QUOTED PASSAGE =>
::::::::

Idea Journal Weekly 3

December 22 · Issue #118 · View online
We combine 3 ideas to help you think differently and be more creative.

Summary: Believe in change. Stack the future. Stare at who you want to become. (~4 min read)
Note: Ideas #1, #2, and #3 are taken from previous issues, and we’ve combined them here to explore a new core theme: imagining possible futures.

#1. Believe in change to become better at predicting it
Entrepreneur and investor Paul Graham writes in his essay How to Be an Expert in a Changing World that when experts are wrong, “it’s often because they’re experts in an earlier version of the world.” 
If the world were static, then we could have increasing confidence in those beliefs that survived more experiences over time.
But the world isn’t static.
Graham recommends two ways to help protect yourself against obsolete beliefs:
Have an explicit belief in change: Beliefs about the future are “so rarely correct that they usually aren’t worth the extra rigidity they impose, and that the best strategy is simply to be aggressively open-minded.” It’s OK to have working hypotheses, but you should be disciplined enough to ensure they don’t “harden into anything more.”
Bet on people over ideas: Predicting the nature of future discoveries is hard. Predicting the kind of people who will make them is easier – good new ideas come from those who are earnest, energetic, and independent-minded. “If you want to notice quickly when your beliefs become obsolete, you can’t do better than to be friends with the people whose discoveries will make them so.”

::::::::

DATA SHOWN =>
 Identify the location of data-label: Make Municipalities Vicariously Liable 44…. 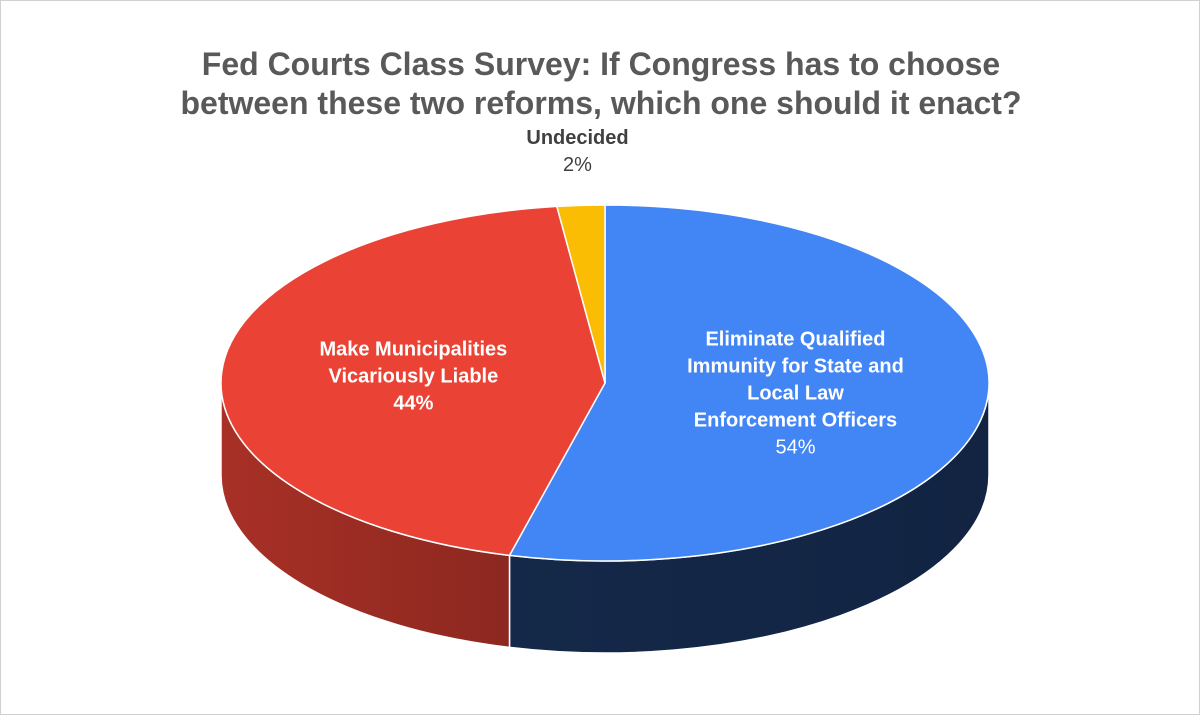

::::::::

REQUIRED TASKS =>
(a) Return the passage of the newsletter excerpt between "#1. Believe in" and "world isn’t static.", inclusive, copied word for word.
(b) Answer these questions about the newsletter excerpt:
(i) What issue number does the newsletter excerpt carry?
(ii) According to Paul Graham, why are experts often wrong?
(iii) What three traits are named for the people from whom good new ideas come?
(c) How would the newsletter excerpt go on from its last sentence? Extend it.

RESULTS BY TASK =>
(a)
#1. Believe in change to become better at predicting it
Entrepreneur and investor Paul Graham writes in his essay How to Be an Expert in a Changing World that when experts are wrong, “it’s often because they’re experts in an earlier version of the world.” 
If the world were static, then we could have increasing confidence in those beliefs that survived more experiences over time.
But the world isn’t static.

(b)
(i) Issue #118
(ii) Because they're experts in an earlier version of the world.
(iii) Earnest, energetic, and independent-minded.

(c)
#2. "Don't be a donkey"
Entrepreneur Derek Sivers writes on his blog that, “Most people over-estimate what they can do in one year, and under-estimate what they can do in ten years.”
Ask yourself:
  • Are you trying to pursue many different directions at once?
  • Are you frustrated that the world wants you to pick one of them, but you want to do them all?
The problem is short-term thinking — the flawed perspective that if you don’t pursue all of your interests now, you’ll never get to them.
Sivers illustrates the point with the following story about a donkey:
Buridan’s donkey is standing halfway between a pile of hay and a bucket of water. It keeps looking left and right, trying to decide between hay and water. Unable to decide, it eventually falls over and dies of hunger and thirst.
The donkey couldn’t think about the future. Otherwise, it would have realized that it’s possible to drink the water, and then eat the hay.
For Sivers, there’s no reason to act like the donkey. You can do everything you want to do, as long as you have foresight and patience.
For example, say you’re 30 years old now and have 5 different directions you want to pursue. If you spend 5 years on each one, you’ll have all of them completed by the time you’re 55.
This way you can pursue each direction without feeling conflicted or distracted, knowing that you’ll get to the others.
Sivers notes that we already do this on a smaller scale. When something is urgent and needs to get done today, you focus. A distracting thought may come up (e.g., It would be nice to watch a movie right now), but you put it out of your mind so that you can complete the task at hand. Once it’s complete, you can move on to other things.
The key is applying this same approach to months and years.
#3. What would your future self do?
Author Daniel Coyle writes in The Little Book of Talent that if you were to visit what he calls “talent hotbeds,” you would be struck by how much time the learners spend observing top performers.
Not passively watching, but actively staring – “the kind of raw, unblinking, intensely absorbed gazes you see in hungry cats or newborn babies.”
Coyle writes that we each live with a “windshield” of people in front of us, and a key source of motivation is to fill your windshield with images of your role models and your future self.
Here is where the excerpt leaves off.